Please render the data below as a JSON list of strings, one string per line, with blank lines and the pictures left out.
..............................
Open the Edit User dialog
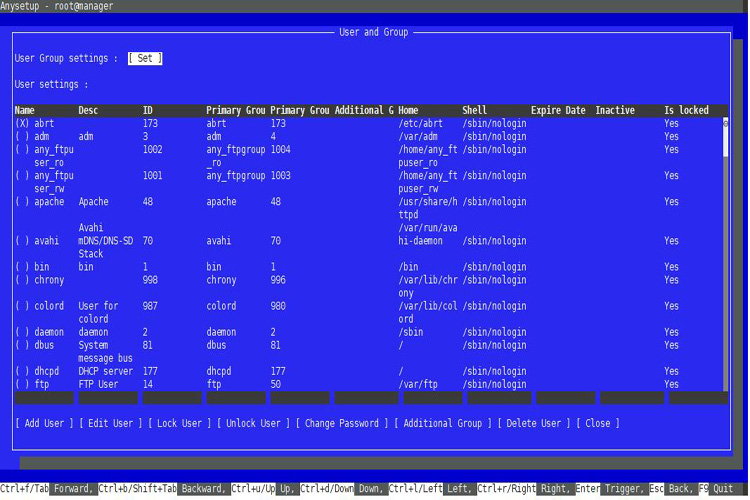The width and height of the screenshot is (750, 500). pos(110,423)
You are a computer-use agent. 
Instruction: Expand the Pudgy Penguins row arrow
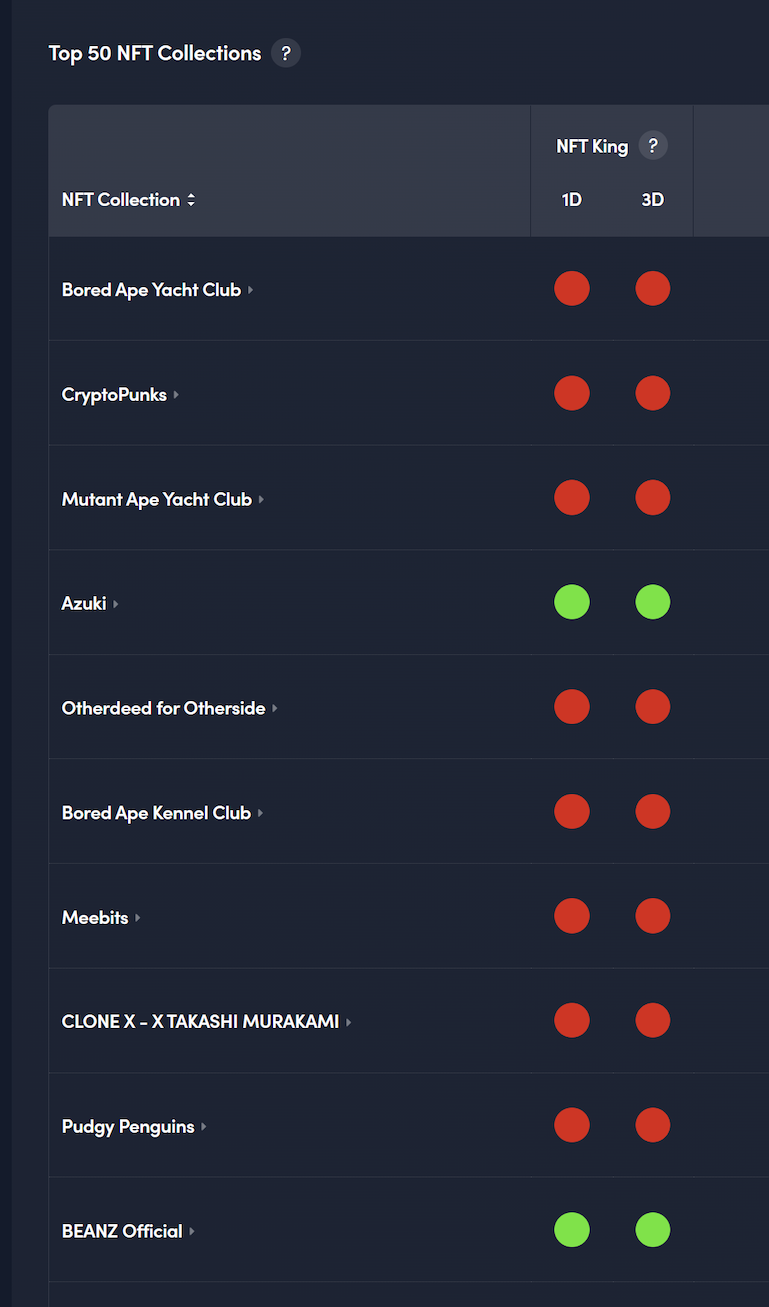[x=204, y=1127]
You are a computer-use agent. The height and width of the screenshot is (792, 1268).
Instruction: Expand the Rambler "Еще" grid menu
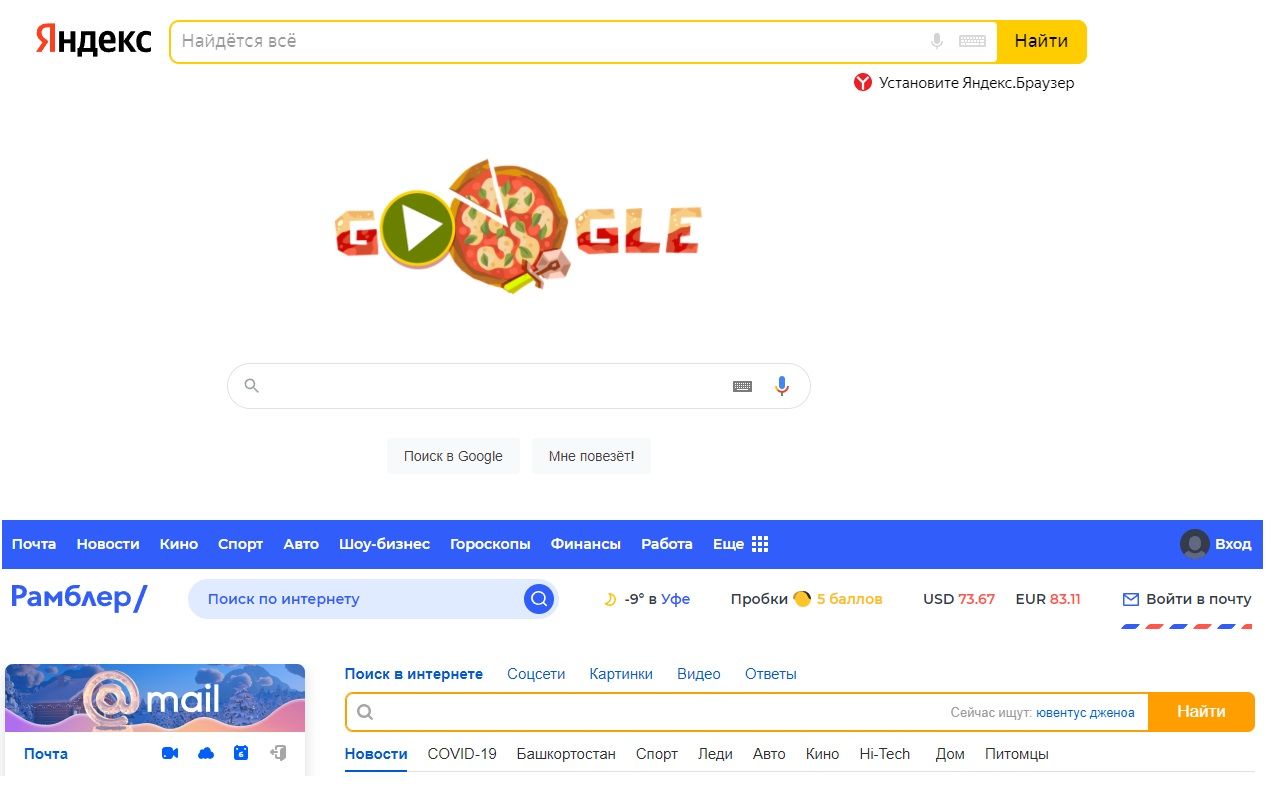tap(760, 544)
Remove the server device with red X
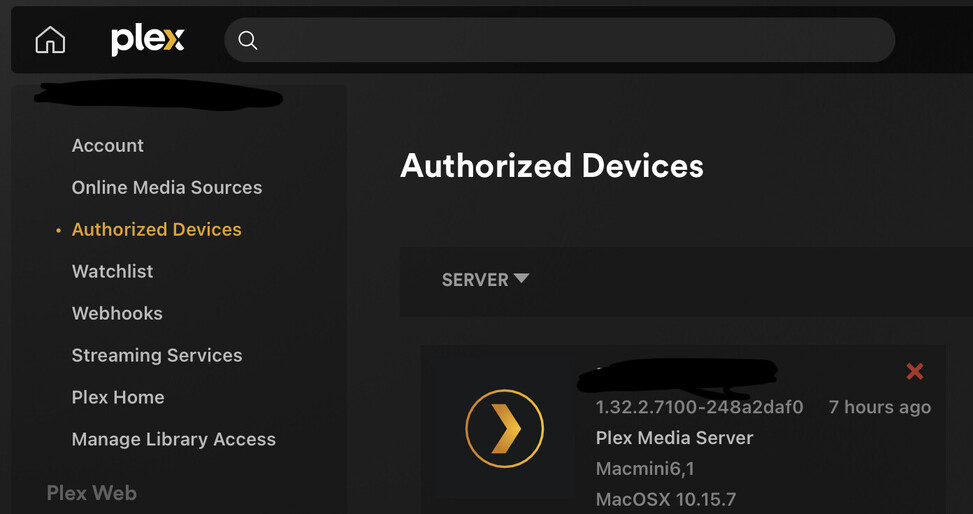The width and height of the screenshot is (973, 514). (x=914, y=372)
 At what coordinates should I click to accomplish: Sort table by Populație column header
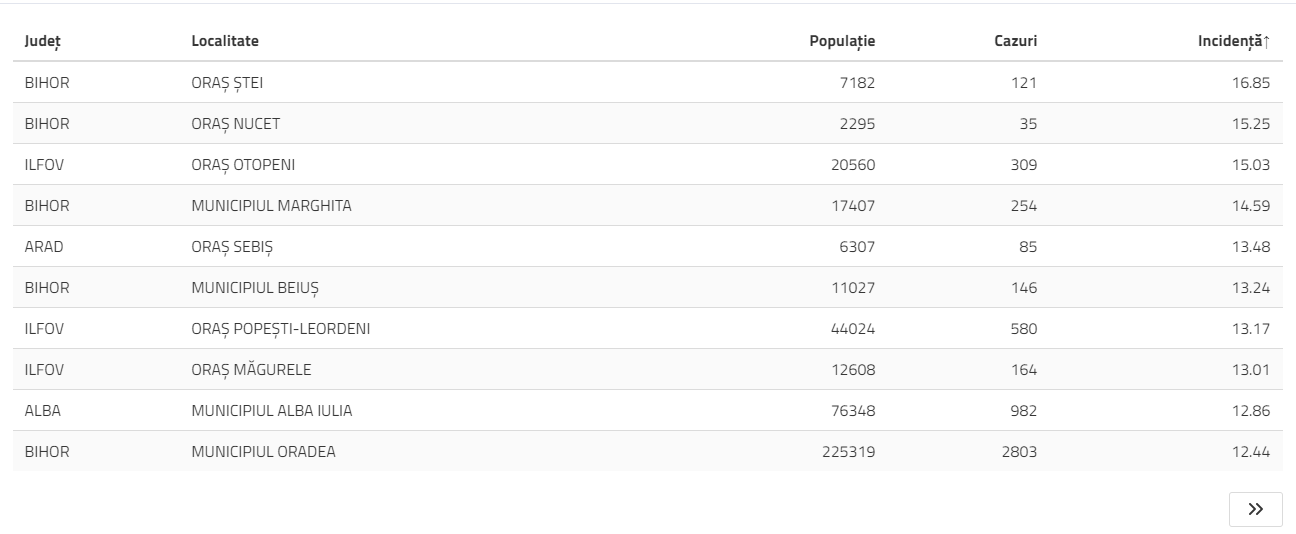pos(842,41)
..............................
[THE RESULT]
[
  "Open the Edit User dialog",
  "The width and height of the screenshot is (750, 500). pos(110,423)",
  "You are a computer-use agent. ",
  "Instruction: Expand the Pudgy Penguins row arrow",
  "[x=204, y=1127]",
  "You are a computer-use agent. The height and width of the screenshot is (792, 1268).",
  "Instruction: Expand the Rambler \"Еще\" grid menu",
  "tap(760, 544)",
  "Remove the server device with red X",
  "The width and height of the screenshot is (973, 514). (x=914, y=372)",
  " At what coordinates should I click to accomplish: Sort table by Populație column header",
  "pos(842,41)"
]